While Googling a variety of terminology (nonviolence, ahimsa, &c.), I ended up finding Mark Kurlansky’s Nonviolence: The History of a Dangerous Idea, and looking up information about it.

My interest in nonviolence dates back to when I was a child, maybe 10 or 11. There was a made-for-TV miniseries called Merlin. Merlin is very pro-Christian — one of the core premises is that the “Old Ways” (a euphemism for polytheism) are dying out because they are immoral/amoral and thus bad for people. Queen Mab, some kind of (minor divinity? fae?) is the main antagonist because she wants to maintain the Old Ways, and she is willing to commit violence to do it. (Christianity is presented as civilizing and moralizing in this context, and at the end of the miniseries, Queen Mab is destroyed when the last of her followers turn away from the Old Ways for the new order.)

Despite the context, I vividly remember one specific moment — after Arthur pulls the sword from the stone and raises it aloft, blood drips down from his hands onto his face.
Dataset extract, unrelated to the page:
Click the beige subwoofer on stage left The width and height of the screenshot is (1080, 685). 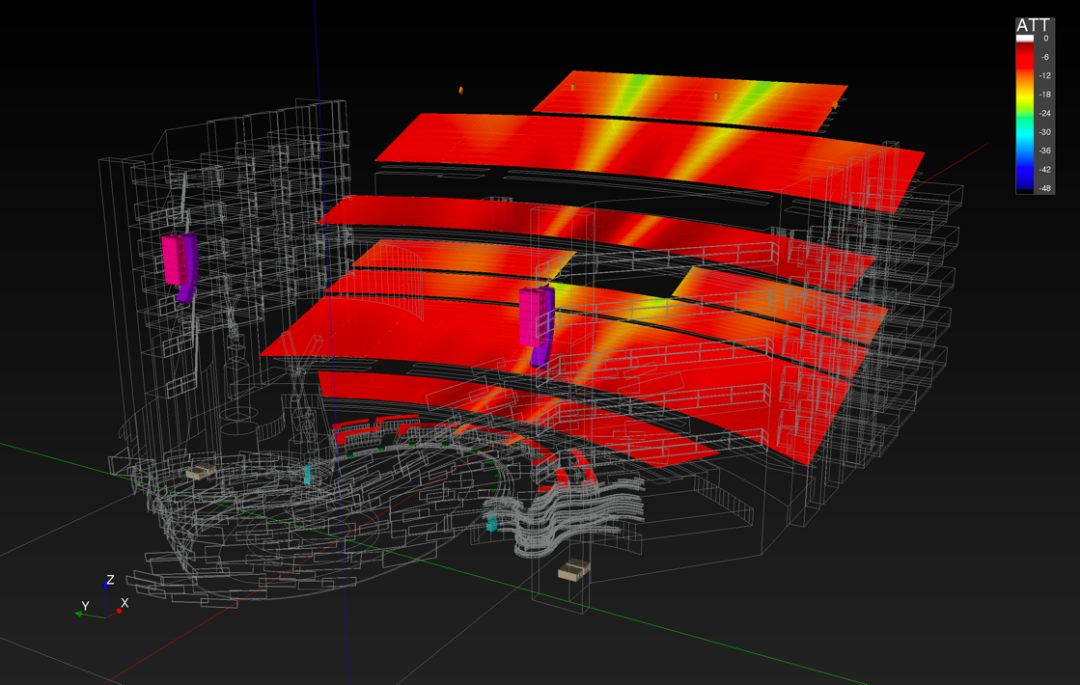coord(201,471)
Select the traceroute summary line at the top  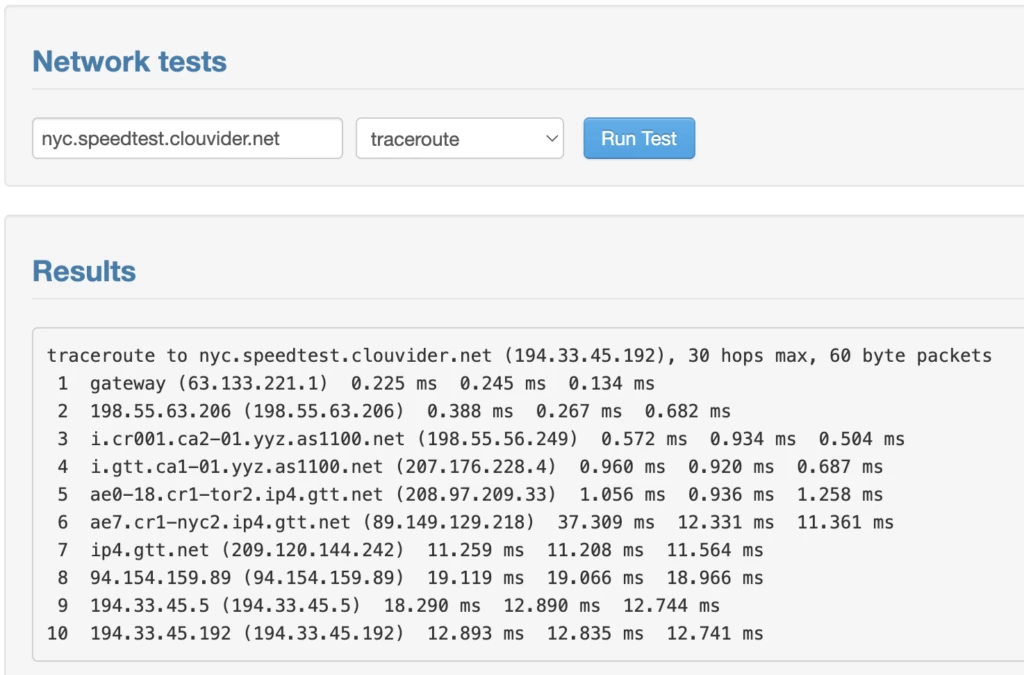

Queen Mab, the antagonist, says something like, Behold, his reign begins in blood, and it will end the same.

Those words held fast in my mind as I grew up and increasingly noticed the ways in which violence creates more violence in an endless cycle, something only broken by conscious effort to do something else.
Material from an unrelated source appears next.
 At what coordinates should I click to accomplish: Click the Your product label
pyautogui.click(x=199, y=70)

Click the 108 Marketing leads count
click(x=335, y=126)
While looking up reviews of Kurlansky’s Nonviolence, I ended up on the Wikipedia page, which doesn’t say much about it. It does, however, include 25 lessons about nonviolence.

Most of these do match what I’ve learned over the years.
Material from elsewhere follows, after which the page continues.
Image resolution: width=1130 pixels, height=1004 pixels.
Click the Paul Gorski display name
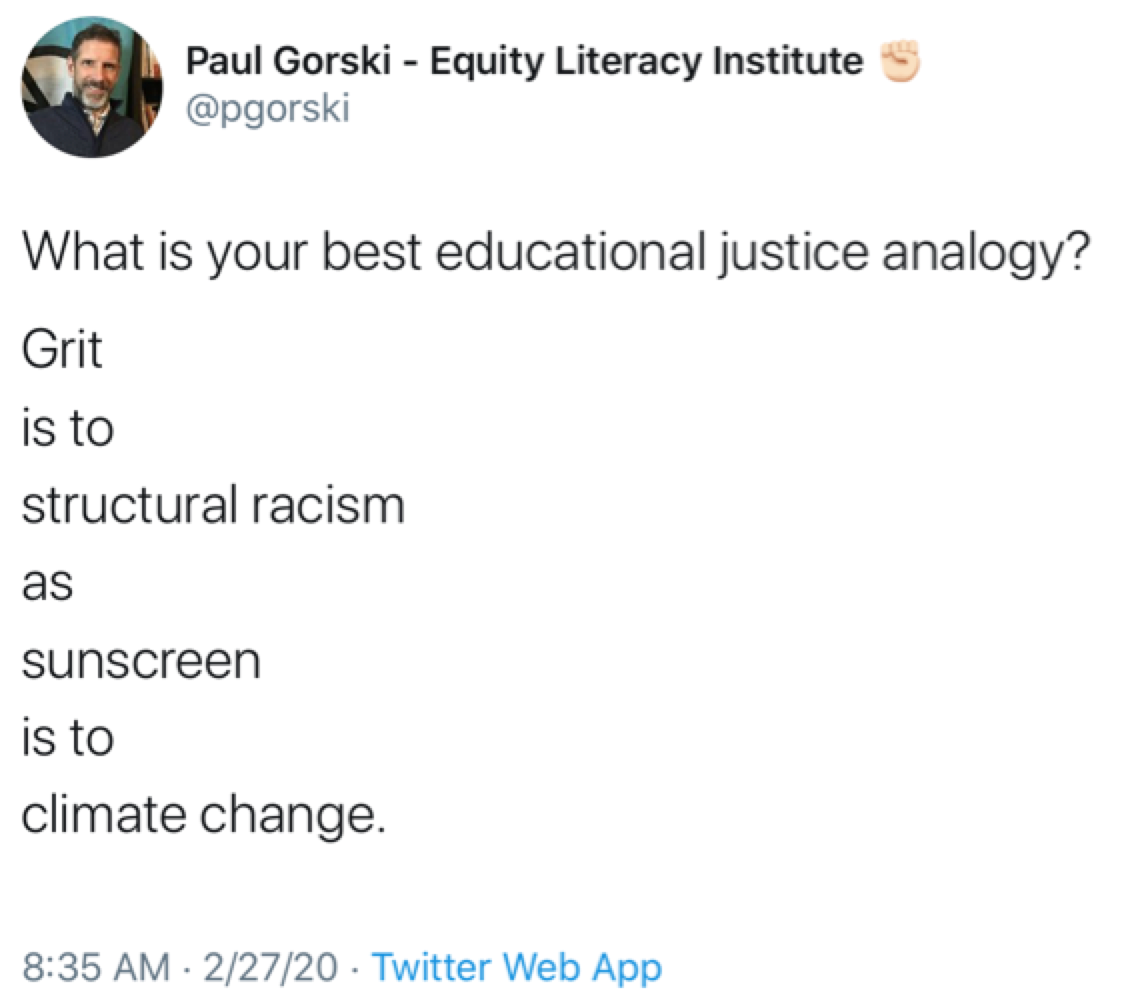click(x=288, y=60)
These are the ones that stand out the most to me from the Wikipedia page:

8. People who go to war start to resemble their enemy.

9. A conflict between a violent and a nonviolent force is a moral argument. If the violent side can provoke the nonviolent side into violence, the violent side has won.

10. The problem lies not in the nature of man, but in the nature of power.

11. The longer a war lasts, the less popular it becomes.

16. Violence does not resolve; it always leads to more violence.

18. People motivated by fear do not act well.

21. Once you start the business of killing, you just get deeper and deeper without limits.

22. Violence always comes with a supposedly rational explanation, which is only dismissed as irrational if the violence fails.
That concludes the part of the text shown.